Check if array is sorted using recursion

Question

I am getting true as answer even for unsorted(isNonDescending) arrays. Where is the bug? I want to break the array into smaller problem from the start of the array only.

//Check for isNonDescending.

public class AlgoAndDsClass {

    public static void main(String args[]) {

        int[] unsortedArry = { 1, 2, 3, 4 };
        int[] unsortedArry2 = { 1, 2, 4, 3 };
        System.out.println(isSorted(unsortedArry, unsortedArry.length));
       System.out.println(isSorted(unsortedArry2, unsortedArry2.length));


    }

    private static boolean isSorted(int[] arr, int size) {
        if (size == 0 || size == 1)
            return true;

        if (arr[0] > arr[1]) {
            return false;
        }
        System.out.println(arr.length);
        boolean smallwork = isSorted(arr, size - 1);

        return smallwork;

    }

Answer 1

you keep on checking the same 2 elements, try using the size variable instead as the arrray indexes. For exmaple, if the first 2 elements are sorted you'll get true, thats because you check only the first two elements in the arrray.

Answer 2

Instead of passing the size of the array as a parameter, which makes no sense anyway, because you can simply call arr.length , you should pass a starting index and increase it with each recursive call until you have reached the length of your array.

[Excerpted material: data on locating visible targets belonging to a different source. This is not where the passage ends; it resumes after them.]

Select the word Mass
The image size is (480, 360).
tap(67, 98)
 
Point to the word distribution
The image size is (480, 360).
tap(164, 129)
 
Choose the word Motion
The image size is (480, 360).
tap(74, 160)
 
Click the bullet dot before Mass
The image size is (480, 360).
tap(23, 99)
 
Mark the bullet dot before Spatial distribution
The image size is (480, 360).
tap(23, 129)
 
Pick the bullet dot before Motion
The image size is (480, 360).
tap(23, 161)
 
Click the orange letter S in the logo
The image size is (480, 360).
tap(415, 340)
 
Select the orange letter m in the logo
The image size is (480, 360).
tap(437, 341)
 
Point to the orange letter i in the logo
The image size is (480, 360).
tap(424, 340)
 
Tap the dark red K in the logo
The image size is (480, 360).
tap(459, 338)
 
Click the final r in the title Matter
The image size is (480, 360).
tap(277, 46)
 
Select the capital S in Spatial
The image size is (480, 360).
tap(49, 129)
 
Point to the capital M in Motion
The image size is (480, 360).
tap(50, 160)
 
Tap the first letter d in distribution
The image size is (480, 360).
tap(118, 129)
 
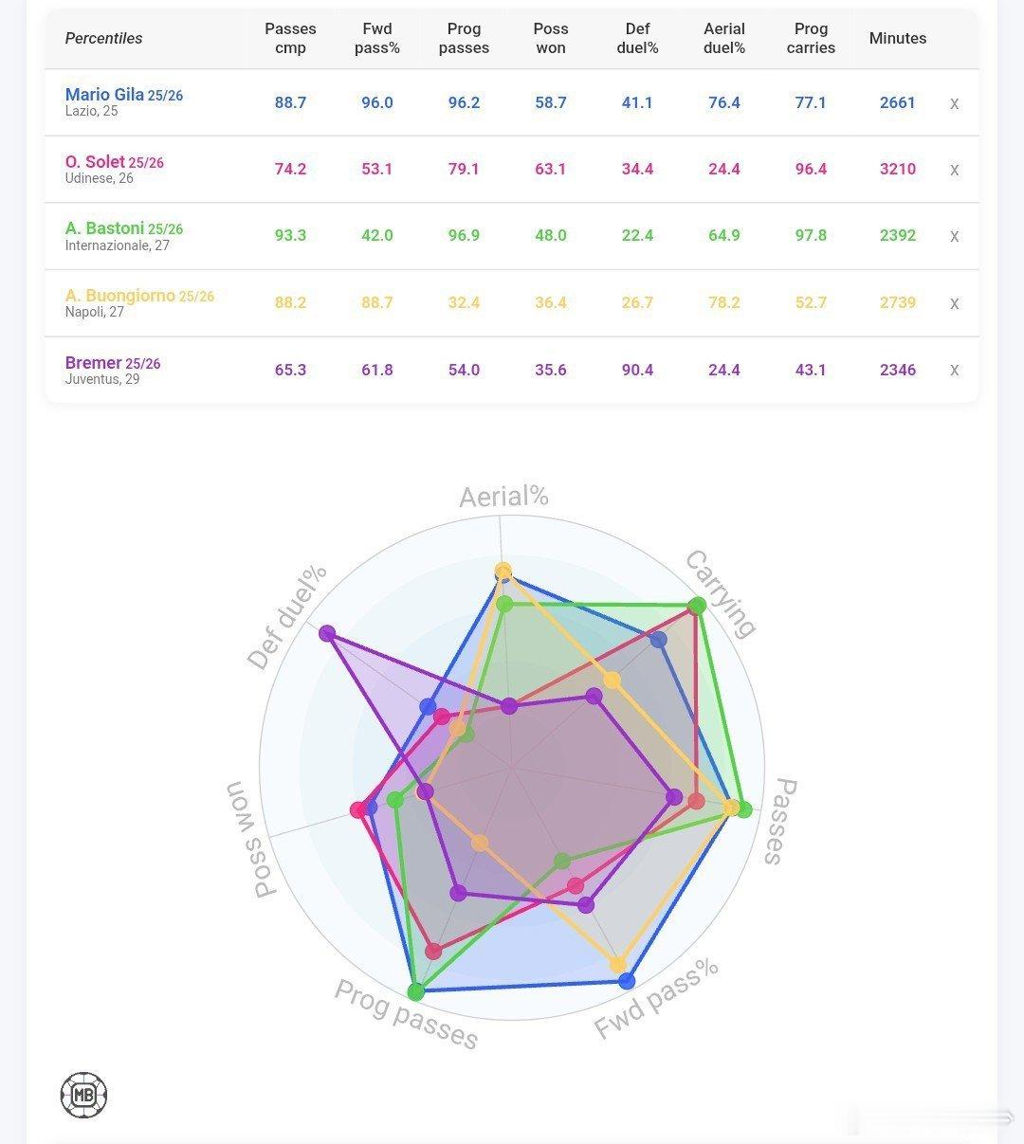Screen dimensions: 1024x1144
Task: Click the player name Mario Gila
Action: (104, 94)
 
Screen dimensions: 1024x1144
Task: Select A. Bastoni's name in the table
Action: (104, 227)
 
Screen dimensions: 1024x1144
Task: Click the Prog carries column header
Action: (811, 38)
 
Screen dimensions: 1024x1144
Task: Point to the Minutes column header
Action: (898, 38)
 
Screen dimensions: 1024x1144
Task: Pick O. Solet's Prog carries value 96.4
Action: (811, 169)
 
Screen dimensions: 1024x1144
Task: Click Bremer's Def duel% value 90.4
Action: (637, 370)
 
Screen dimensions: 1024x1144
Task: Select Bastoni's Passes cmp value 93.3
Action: (290, 235)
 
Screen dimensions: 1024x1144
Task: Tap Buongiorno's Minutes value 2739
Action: (898, 302)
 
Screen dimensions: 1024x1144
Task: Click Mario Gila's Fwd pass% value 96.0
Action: (376, 102)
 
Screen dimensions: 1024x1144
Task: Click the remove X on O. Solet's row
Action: (954, 170)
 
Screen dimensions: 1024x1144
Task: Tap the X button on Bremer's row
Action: (954, 370)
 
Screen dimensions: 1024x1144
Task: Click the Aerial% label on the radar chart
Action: (503, 497)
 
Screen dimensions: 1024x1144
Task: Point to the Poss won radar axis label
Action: (250, 839)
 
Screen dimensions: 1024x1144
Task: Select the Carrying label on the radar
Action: (721, 593)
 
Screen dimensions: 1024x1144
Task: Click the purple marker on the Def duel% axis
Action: (327, 633)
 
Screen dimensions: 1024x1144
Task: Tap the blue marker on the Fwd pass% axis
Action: (627, 981)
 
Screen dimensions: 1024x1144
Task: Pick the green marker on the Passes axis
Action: (744, 809)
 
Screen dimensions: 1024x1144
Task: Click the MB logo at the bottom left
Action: (83, 1095)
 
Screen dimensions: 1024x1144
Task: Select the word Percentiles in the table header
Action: (103, 39)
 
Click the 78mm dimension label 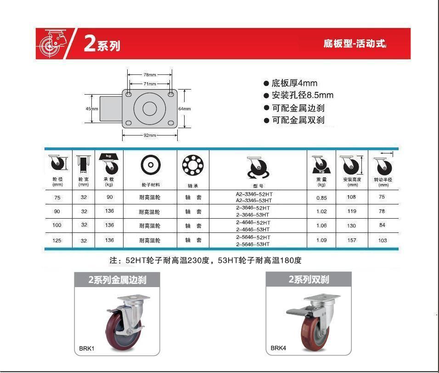pos(150,75)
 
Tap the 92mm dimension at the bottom pos(150,135)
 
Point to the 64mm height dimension pos(185,109)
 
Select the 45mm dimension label pos(92,109)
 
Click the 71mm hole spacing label pos(150,84)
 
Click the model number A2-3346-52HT pos(254,194)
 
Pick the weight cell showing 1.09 pos(321,240)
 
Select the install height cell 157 pos(352,240)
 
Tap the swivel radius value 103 pos(383,240)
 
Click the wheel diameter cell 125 pos(57,240)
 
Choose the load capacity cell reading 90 pos(110,197)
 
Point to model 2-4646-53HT pos(253,230)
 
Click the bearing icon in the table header pos(193,165)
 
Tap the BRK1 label pos(86,348)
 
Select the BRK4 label pos(278,348)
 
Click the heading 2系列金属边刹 pos(117,280)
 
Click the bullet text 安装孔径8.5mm pos(303,95)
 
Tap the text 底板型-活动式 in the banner pos(355,44)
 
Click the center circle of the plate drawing pos(150,109)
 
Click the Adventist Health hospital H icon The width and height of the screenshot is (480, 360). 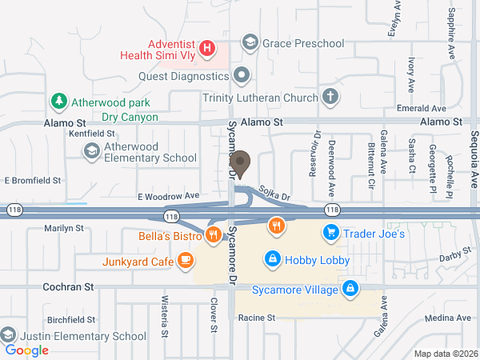207,49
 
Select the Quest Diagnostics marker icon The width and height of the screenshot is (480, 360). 242,77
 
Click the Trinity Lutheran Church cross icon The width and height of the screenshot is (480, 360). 329,98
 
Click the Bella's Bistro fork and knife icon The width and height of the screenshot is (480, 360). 212,234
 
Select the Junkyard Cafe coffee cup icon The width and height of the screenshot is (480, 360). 185,260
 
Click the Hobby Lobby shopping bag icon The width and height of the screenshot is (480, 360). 273,259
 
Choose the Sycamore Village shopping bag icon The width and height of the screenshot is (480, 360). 350,288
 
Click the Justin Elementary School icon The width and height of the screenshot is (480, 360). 8,334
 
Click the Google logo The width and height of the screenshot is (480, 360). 26,350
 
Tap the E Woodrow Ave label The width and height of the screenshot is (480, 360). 168,195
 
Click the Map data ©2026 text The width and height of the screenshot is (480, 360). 445,354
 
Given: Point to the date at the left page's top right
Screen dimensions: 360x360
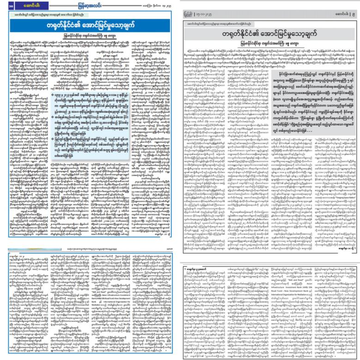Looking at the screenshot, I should (x=158, y=5).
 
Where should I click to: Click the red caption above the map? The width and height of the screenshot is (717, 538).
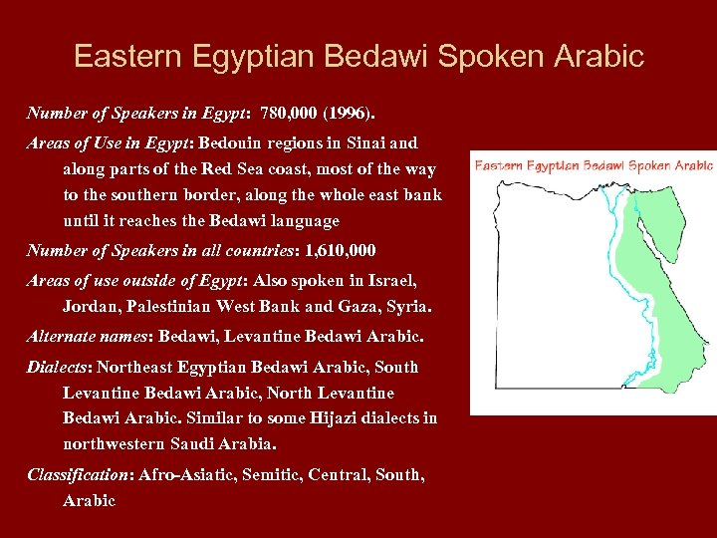tap(594, 165)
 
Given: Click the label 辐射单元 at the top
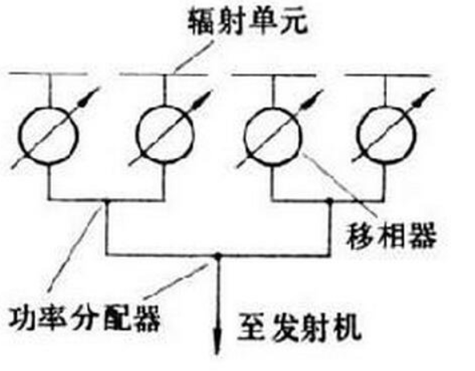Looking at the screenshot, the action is coord(248,22).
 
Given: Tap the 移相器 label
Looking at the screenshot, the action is coord(392,236).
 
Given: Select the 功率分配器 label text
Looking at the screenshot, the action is coord(84,318).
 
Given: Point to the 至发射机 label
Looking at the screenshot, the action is coord(299,329).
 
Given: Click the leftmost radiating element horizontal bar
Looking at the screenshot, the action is coord(48,74).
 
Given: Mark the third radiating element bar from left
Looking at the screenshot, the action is coord(274,75).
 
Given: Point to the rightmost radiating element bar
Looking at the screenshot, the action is coord(388,75).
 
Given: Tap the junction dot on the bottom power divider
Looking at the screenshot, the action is coord(217,256).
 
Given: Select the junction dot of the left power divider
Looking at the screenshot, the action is coord(106,200).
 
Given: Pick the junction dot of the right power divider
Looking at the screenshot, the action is coord(331,200).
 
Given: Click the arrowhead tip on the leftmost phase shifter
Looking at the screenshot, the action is coord(98,88).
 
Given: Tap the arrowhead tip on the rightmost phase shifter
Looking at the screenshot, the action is coord(435,89).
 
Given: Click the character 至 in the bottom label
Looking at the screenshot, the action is coord(251,329).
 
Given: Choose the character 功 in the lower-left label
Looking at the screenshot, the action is coord(22,318).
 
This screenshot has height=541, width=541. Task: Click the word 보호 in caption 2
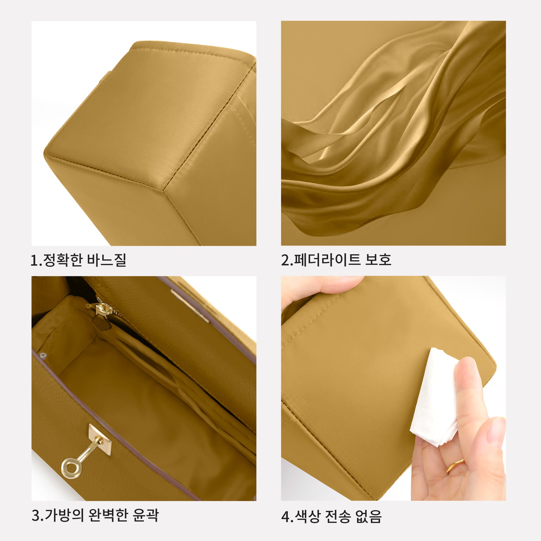tap(378, 260)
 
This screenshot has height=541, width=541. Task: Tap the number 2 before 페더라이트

private static boolean isSorted(int[] arr, int index) {
    if(arr.length == 0 || arr.length == 1 || index == arr.length - 1){
        return true;
    }
    if (arr[index] > arr[index + 1]) {
        return false;
    }
    return isSorted(arr, index + 1);
}

and call from main with 0 as a starting index

System.out.println(isSorted(unsortedArry,0));
System.out.println(isSorted(unsortedArry2,0));

Answer 3

Array is sorted if the sub-array from the start and up to one element before last is sorted and the last element is larger or equal to the element before last one.